Sarah stood there, looking. She saw the little bright flame and part of a woman's hand—a heavy hand with thick, work-roughened fingers. The hand moved the match downwards until it met the wick of a candle. The wick flared up.

Mrs. Grimsby was standing there, close up to the window. The candle was on the sill in a flat blue china candlestick. It showed Mrs. Grimsby's heavy looming face and figure. She leaned on the sill and looked out. As soon as she saw Sarah she reached behind her and put down one of the blue willow-pattern cups beside the candlestick. Then she said in a flat, whispering voice,

“Here's your tea.”

It was like a miracle, the black house opening to help her. The sill was quite low—four feet from the ground at the most. Sarah came and leaned on it, and drank the tea. It was so scalding hot that she hardly knew how to swallow it. She had to take it in small sips. Between the sips she could hear Mrs. Grimsby talking with a soft country accent.
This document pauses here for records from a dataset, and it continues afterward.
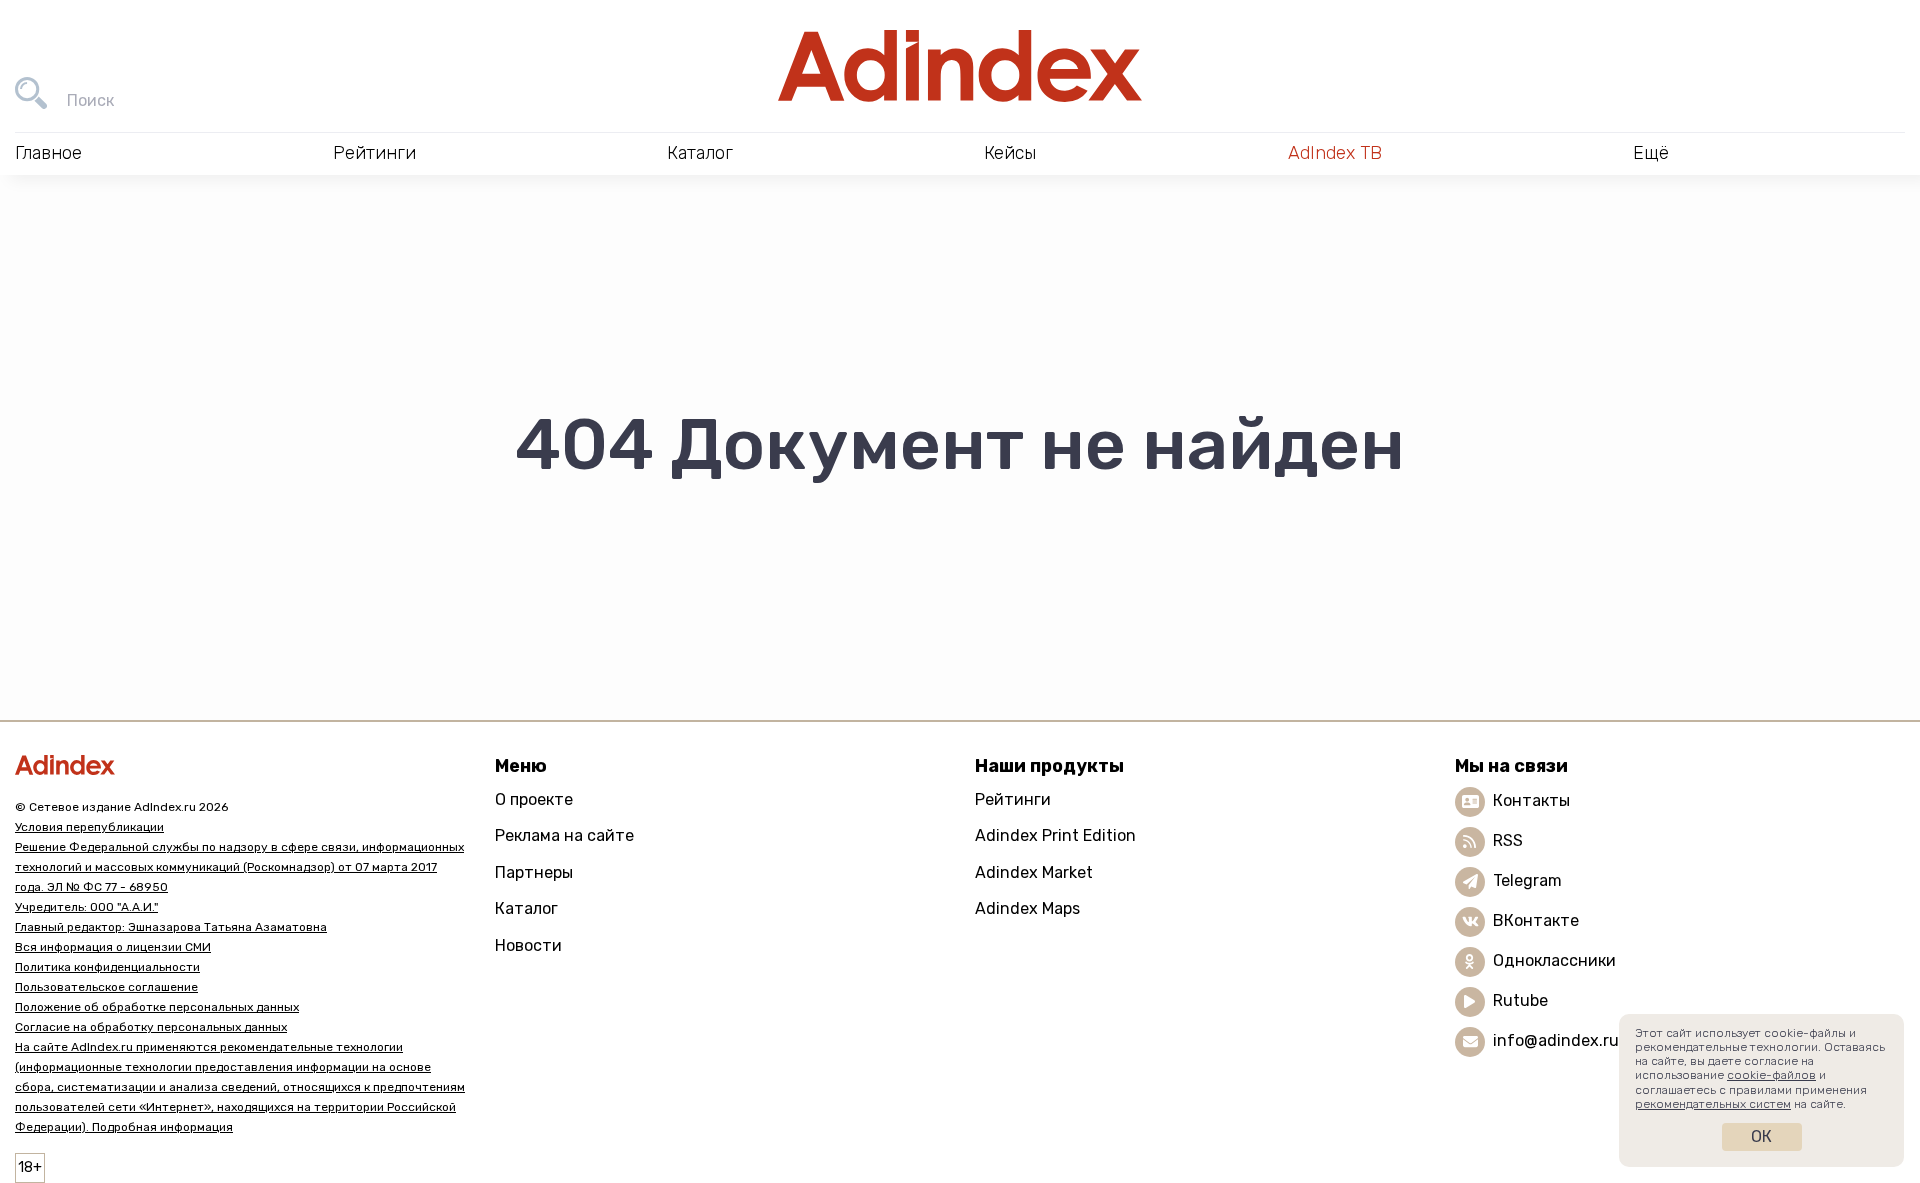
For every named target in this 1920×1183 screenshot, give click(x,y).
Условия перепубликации (89, 827)
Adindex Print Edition (1055, 835)
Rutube (1520, 1000)
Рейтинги (1013, 799)
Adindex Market (1034, 872)
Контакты (1531, 800)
“It's nobody's business if I bring my cup of tea through into my room. Many's the time I've done it just to get away from them—they won't think nothing of that. But I can't let you in. Cruel hard—and they'd do it some other way—you can't get from it.”

The words flowed vaguely past. Sarah hardly noticed what they were. Mrs. Grimsby was kind. The tea was hot. She drank it sip by scalding sip. The two things thawed her a little—the kindness and the hot tea. Odd to put them together like that, but there it was. Even if your heart was broken and you were going to die, there was help in things like this.

She drank the last drop of the tea and set the cup back on the window-sill beside the guttering candle. She said,

“Thank you very much.”

The candle-light shone on her face. “Looks like a child,” said Mrs. Grimsby to herself. “Got that look in her eyes same as puppies and kittens and all that lot of young things. No sense in them—just looking at you—not even sense enough to be afraid. Oh my dear soul—what can I do?”